Not a lot can be said about ‘Custer’s Revenge’, the first game to feature nudity and sexual acts. Released for the Atari 2600, the player controls General Custer as he has to make his way across the screen, bearing a huge erection, avoiding arrows, in order to get to a tied-up, Native American woman, and rape her… The back of the packaging states, “She’s not about to take it lying down, by George! Help is on the way. By God! He’s coming”, while the manual says “If the kids catch you and should ask, tell them Custer and the maiden are just dancing.” As you can expect, the game came under opposition from woman’s rights groups, had an $11 million lawsuit filed against it, therefore we label it as the worst video games ever made.

 

1. E.T.: The Extra-Terrestrial (Atari 2600)


About a third of the people I quizzed came up with this title almost instantly, and it’s not hard to see why. No matter how you rate it, E.T. was a misbegotten product that deserved to be buried. (And, as things turned out, it was. More on that in a minute.) How, you may wonder, does someone screw up the one-two punch of the year’s most popular movie and the number one video game console? Through a combination of poor planning and unbridled optimism. Warner Communications, then Atari’s parent company, sealed the deal to make a video game adaptation of the blockbuster movie in the summer of 1982, aiming to have the cartridge out for the Christmas shopping season. The result was a severely compressed development schedule, giving programmer Howard Scott Warshaw a mere five weeks to pull the game together.Then corporate hubris entered the mix: With the expectation of runaway sales, Atari produced 4 million cartridges. Unfortunately for Atari–and the collective psyche of anyone who ended up buying the cartridge–the rushed development was apparent on the screen. Everyone I spoke to who singled out particular gripes mentioned the pits that the player, as E.T., fell into and would then have to slowly levitate out of, which led to horrendously monotonous game play. None of the qualitative comments I received about the game are printable, except for one: “Famously bad.”

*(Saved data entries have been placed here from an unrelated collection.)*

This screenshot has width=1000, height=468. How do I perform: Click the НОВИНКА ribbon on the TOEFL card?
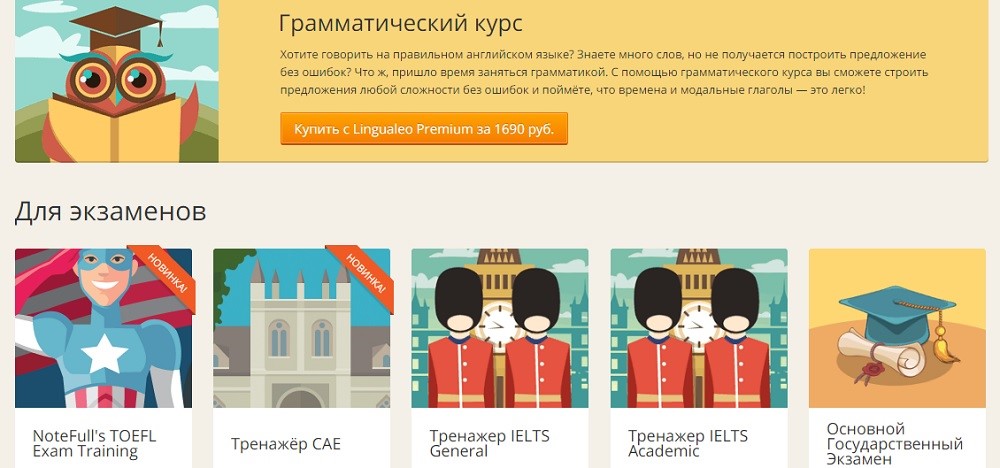165,277
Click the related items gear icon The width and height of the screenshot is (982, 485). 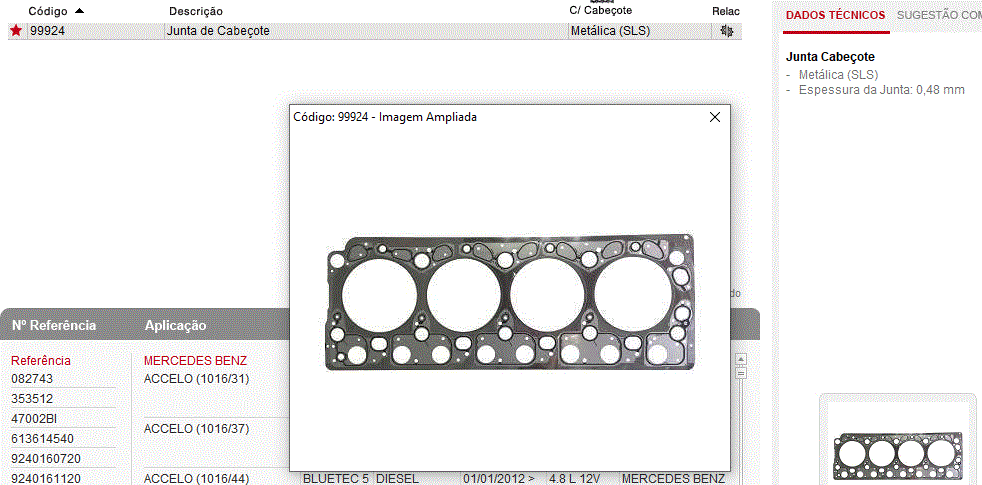(726, 31)
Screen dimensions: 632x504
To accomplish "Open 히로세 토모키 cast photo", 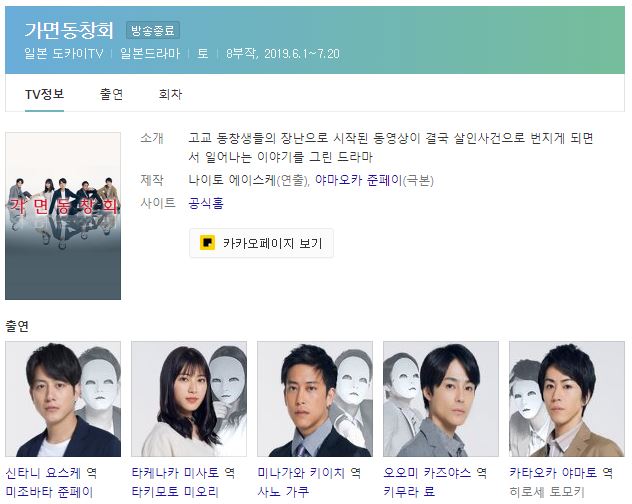I will (x=567, y=399).
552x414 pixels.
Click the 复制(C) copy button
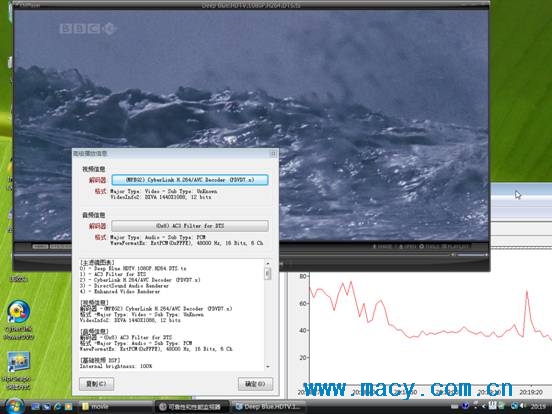pos(96,384)
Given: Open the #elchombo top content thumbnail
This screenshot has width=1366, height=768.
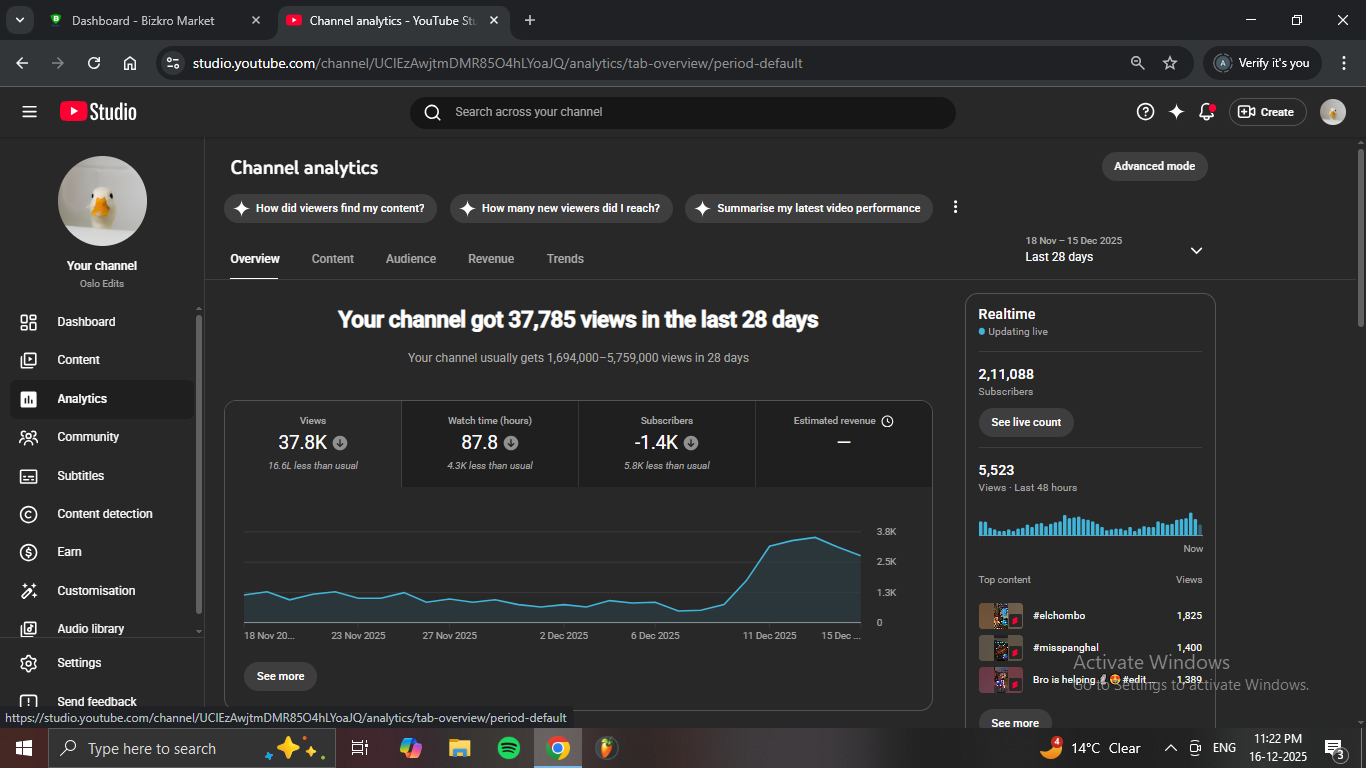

Atari’s big gamble didn’t pay off. Less than 40 percent of the cartridges sold, one of the major financial blows that resulted in Atari’s bankruptcy in 1984.Amazingly, E.T.’s story doesn’t end there. In 1983, faced with literally millions of unsold and returned E.T. games added to its already sizeable inventory of unusable cartridges, Atari opted for an environmentally unfriendly (some would say downright hostile) solution: The company dumped them into a city landfill in Alamogordo, New Mexico, where they were crushed, buried, and later covered in a layer of cement. The incident was reported in the New York Times and prompted protests and legislation from city officials.